All the big questions are in this book, and they never feel forced or irrelevant. The nature of the relationship between two people who have been split by death. Should it have been stronger? “So much to say in a marriage, so much unsaid. You reason that there will be other times, other occasions. Years!” The possibility for religion to matter in people’s lives. Whether the person who is left behind should go on living. What kind of face to show the outside world when the interior world is destroyed. How to rely on friends and whether it’s possible to explain needing to be left alone. How to re-engage with people and things the dead person loved. Thankfully, there are also stories about Joyce and Ray’s life together, which provide an intimacy that perfectly balances the grandeur of life and death.

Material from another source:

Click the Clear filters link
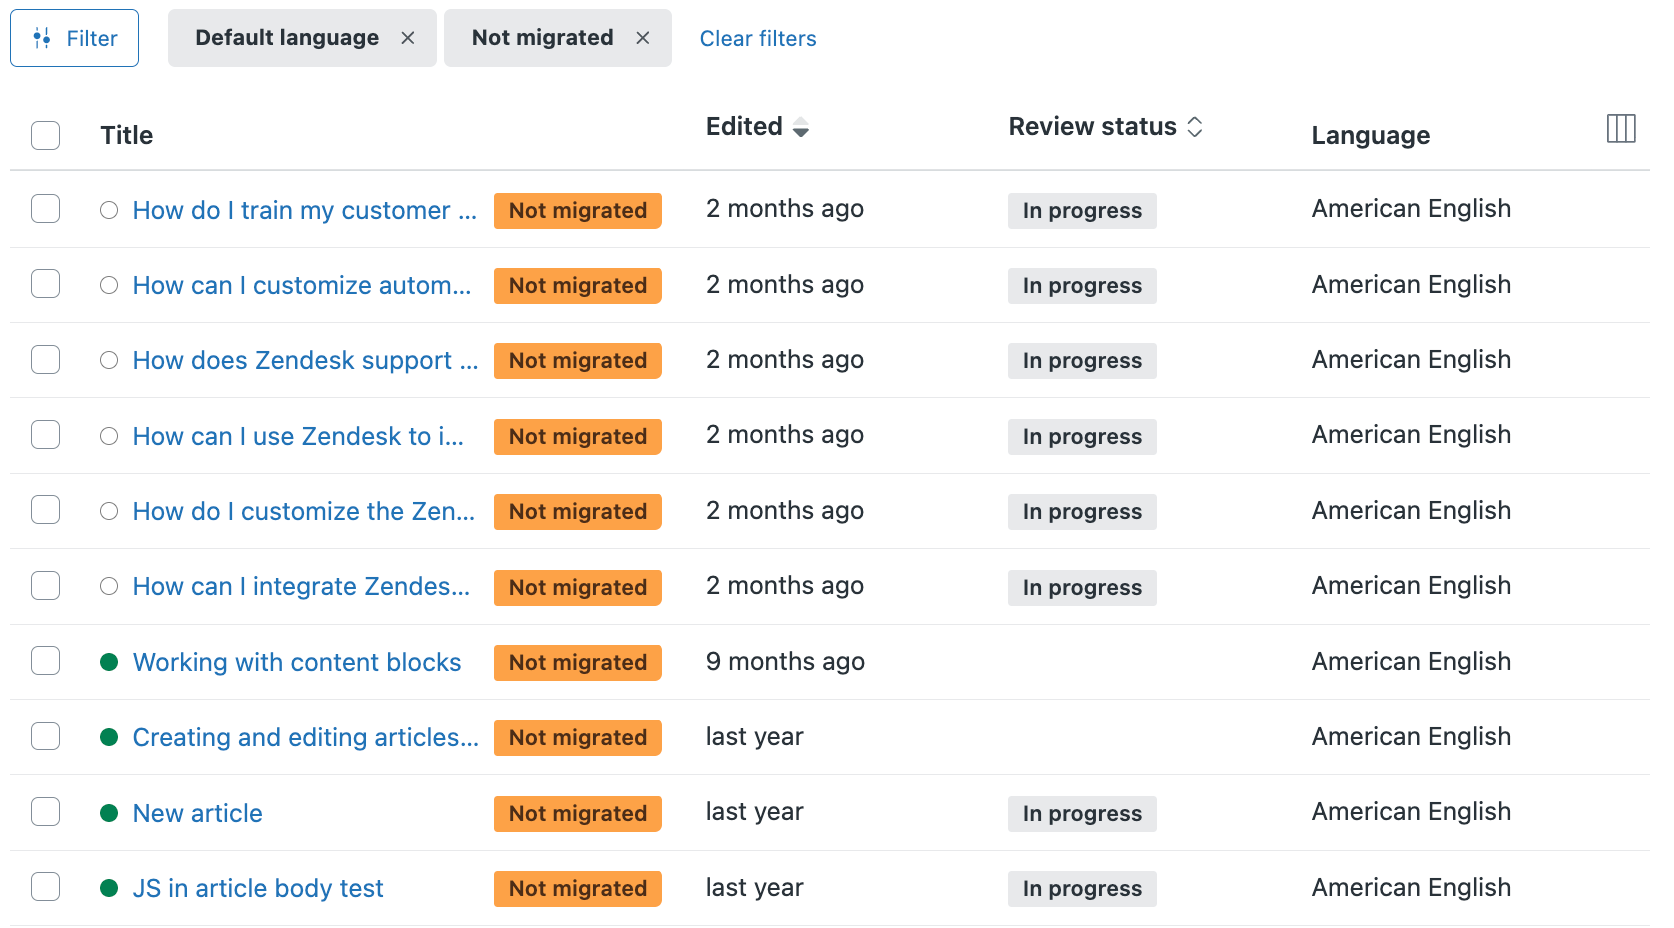 [x=757, y=38]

Although Joyce Carol Oates considers herself a private person, someone who needs a lot of time to be alone, this memoir is welcoming. We’re invited to share her grief almost without boundaries; she includes the thoughts that people are afraid to admit having, even to themselves. She never flinches from how unhappy it’s possible to be. And yet the grief makes the happy times, the healing moments, all the more exhilarating. The overall emotion of this memoir is of poignancy, not of sorrow. We come away feeling that real life is worthwhile, after all. This is a book that many people will turn to in times of despair to find language for their deepest emotions.